Single by Chase Rice

from the album Lambs & Lions
- Released: August 13, 2018
- Recorded: 2017
- Genre: Country
- Length: 3:02
- Label: Dack Janiels / Broken Bow
- Songwriters: Chris DeStefano; Ashley Gorley; Chase Rice;
- Producers: DeStefano; Jacquire King;

Chase Rice singles chronology
| "Three Chords & the Truth" (2017) | "Eyes on You" (2018) | "Lonely If You Are" (2019) |

= Eyes on You (Chase Rice song) =

2018 single by Chase Rice

"Eyes on You" is a song co-written and recorded by American country music artist Chase Rice. It was released to radio on August 13, 2018, as the second and final single from his second studio album Lambs & Lions (2017). The song was written by Rice, Chris DeStefano and Ashley Gorley. "Eyes on You" gave Rice his first number-one hit on the Billboard Country Airplay chart. It also reached numbers three and 38 on both the Hot Country Songs and Hot 100 charts respectively. It was certified 3× Platinum by the Recording Industry Association of America (RIAA), and has sold 77,000 copies in the United States as of April 2019. The song also charted in Canada, reaching number six on the Canada Country chart and number 73 on the Canadian Hot 100 chart. It received a Gold certification from Music Canada, denoting sales of 40,000 units in that country. An accompanying music video for the song, directed by Brian Lazarro, featured Rice's former girlfriend.

==Content==
The song is about an actual experience that Rice had with a female friend in Hawaii. The song expresses nostalgia about experiencing a special night with a lover. It is accompanied mainly by keyboard and guitar. Rice said of the song, "It's got an unbelievable melody to it, and then the storyline -- everyday wants that. Every guy wants to look at a girl like that. Every girl wants her guy looking at her like that. So I think it just connects to people in terms of what they want in life. It's probably my biggest song as an artist to date."

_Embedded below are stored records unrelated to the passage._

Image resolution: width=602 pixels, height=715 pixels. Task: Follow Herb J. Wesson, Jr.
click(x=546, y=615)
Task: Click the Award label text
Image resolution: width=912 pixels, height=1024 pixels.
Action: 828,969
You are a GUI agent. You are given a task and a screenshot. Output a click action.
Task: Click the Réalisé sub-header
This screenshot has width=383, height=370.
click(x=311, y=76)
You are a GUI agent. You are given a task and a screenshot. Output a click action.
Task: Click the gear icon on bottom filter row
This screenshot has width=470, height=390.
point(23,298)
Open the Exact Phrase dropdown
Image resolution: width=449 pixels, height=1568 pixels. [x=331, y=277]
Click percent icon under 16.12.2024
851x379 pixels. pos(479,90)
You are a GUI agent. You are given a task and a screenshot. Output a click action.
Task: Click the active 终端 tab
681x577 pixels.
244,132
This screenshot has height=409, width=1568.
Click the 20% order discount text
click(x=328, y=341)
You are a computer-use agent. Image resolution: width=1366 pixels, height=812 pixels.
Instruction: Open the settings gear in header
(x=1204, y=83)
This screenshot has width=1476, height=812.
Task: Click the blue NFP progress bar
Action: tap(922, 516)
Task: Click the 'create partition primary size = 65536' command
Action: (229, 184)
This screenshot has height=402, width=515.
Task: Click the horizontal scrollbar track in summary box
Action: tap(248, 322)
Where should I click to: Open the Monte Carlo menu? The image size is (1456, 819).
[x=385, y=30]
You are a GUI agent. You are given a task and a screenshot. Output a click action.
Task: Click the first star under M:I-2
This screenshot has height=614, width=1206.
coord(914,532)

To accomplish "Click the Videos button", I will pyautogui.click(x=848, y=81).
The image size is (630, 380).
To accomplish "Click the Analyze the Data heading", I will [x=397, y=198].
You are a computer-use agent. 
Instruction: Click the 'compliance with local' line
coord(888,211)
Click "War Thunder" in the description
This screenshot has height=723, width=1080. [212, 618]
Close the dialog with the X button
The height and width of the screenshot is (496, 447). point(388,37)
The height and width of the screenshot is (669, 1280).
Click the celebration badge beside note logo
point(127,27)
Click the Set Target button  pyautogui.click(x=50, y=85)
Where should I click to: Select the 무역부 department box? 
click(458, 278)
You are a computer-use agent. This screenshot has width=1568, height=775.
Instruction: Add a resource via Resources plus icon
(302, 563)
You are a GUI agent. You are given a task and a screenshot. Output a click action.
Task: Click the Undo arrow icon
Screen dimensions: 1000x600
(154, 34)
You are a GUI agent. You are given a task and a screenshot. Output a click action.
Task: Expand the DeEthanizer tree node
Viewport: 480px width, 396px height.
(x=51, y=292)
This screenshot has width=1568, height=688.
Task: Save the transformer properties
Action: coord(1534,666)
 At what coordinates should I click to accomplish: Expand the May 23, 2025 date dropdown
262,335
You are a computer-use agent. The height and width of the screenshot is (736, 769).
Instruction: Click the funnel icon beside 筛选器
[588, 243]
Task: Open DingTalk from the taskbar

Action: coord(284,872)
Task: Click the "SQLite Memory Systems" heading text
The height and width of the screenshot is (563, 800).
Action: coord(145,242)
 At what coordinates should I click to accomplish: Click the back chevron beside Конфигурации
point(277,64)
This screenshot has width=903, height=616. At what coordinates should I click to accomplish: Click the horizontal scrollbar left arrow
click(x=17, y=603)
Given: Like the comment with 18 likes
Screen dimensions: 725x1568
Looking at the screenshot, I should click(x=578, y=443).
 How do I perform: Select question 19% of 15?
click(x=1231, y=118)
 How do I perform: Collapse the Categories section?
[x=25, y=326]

==Commercial performance==
On the week of May 5, 2018, "Eyes on You" debuted at number 49 on the Billboard Hot Country Songs chart. It also debuted at number 54 on the Billboard Country Airplay chart the week of August 25. On the Hot 100, the song debuted at number 84 the week of March 2, 2019. It reached number three on the Hot Country Songs chart the week of April 27, staying there for 41 weeks. On the week of May 11, the song reached number one on the Country Airplay chart, also remaining there for 41 weeks. That same week, it peaked at number 38 on the Hot 100, staying on the chart for 20 weeks. It was certified triple platinum by the RIAA on May 31, 2023. The track has sold 77,000 copies in the United States as of April 2019.

In Canada, "Eyes on You" debuted at number 48 on the Billboard Canada Country chart the week of February 16, 2019. It also debuted at number 85 on the Canadian Hot 100 the week of May 11. The following week, the song peaked at number six on the Canada Country chart, staying there for 20 weeks. It reached number 73 on the Canadian Hot 100 the week of May 25, and remained there for four weeks. The track was certified gold by Music Canada on February 1, 2019.

==Music video==
The song received a music video, which features his former girlfriend. He tore a pectoral muscle while shooting the video. Brian Lazarro directed the video, which was filmed in Mammoth Lakes, CA.

==Live performance==
On February 27, 2019, Rice performed "Eyes on You" on Good Morning America.

==Charts==

===Weekly charts===

| Chart (2018–2019) | Peak position |
|---|---|
| Canada Hot 100 (Billboard) | 73 |
| Canada Country (Billboard) | 6 |
| US Billboard Hot 100 | 38 |
| US Country Airplay (Billboard) | 1 |
| US Hot Country Songs (Billboard) | 3 |

===Year-end charts===

| Chart (2019) | Position |
|---|---|
| US Billboard Hot 100 | 96 |
| US Country Airplay (Billboard) | 23 |
| US Hot Country Songs (Billboard) | 20 |

==Certifications==

| Region | Certification | Certified units/sales |
| Canada (Music Canada) | Gold | 40,000^{‡} |
| United States (RIAA) | 3× Platinum | 3,000,000^{‡} |
^{‡} Sales+streaming figures based on certification alone.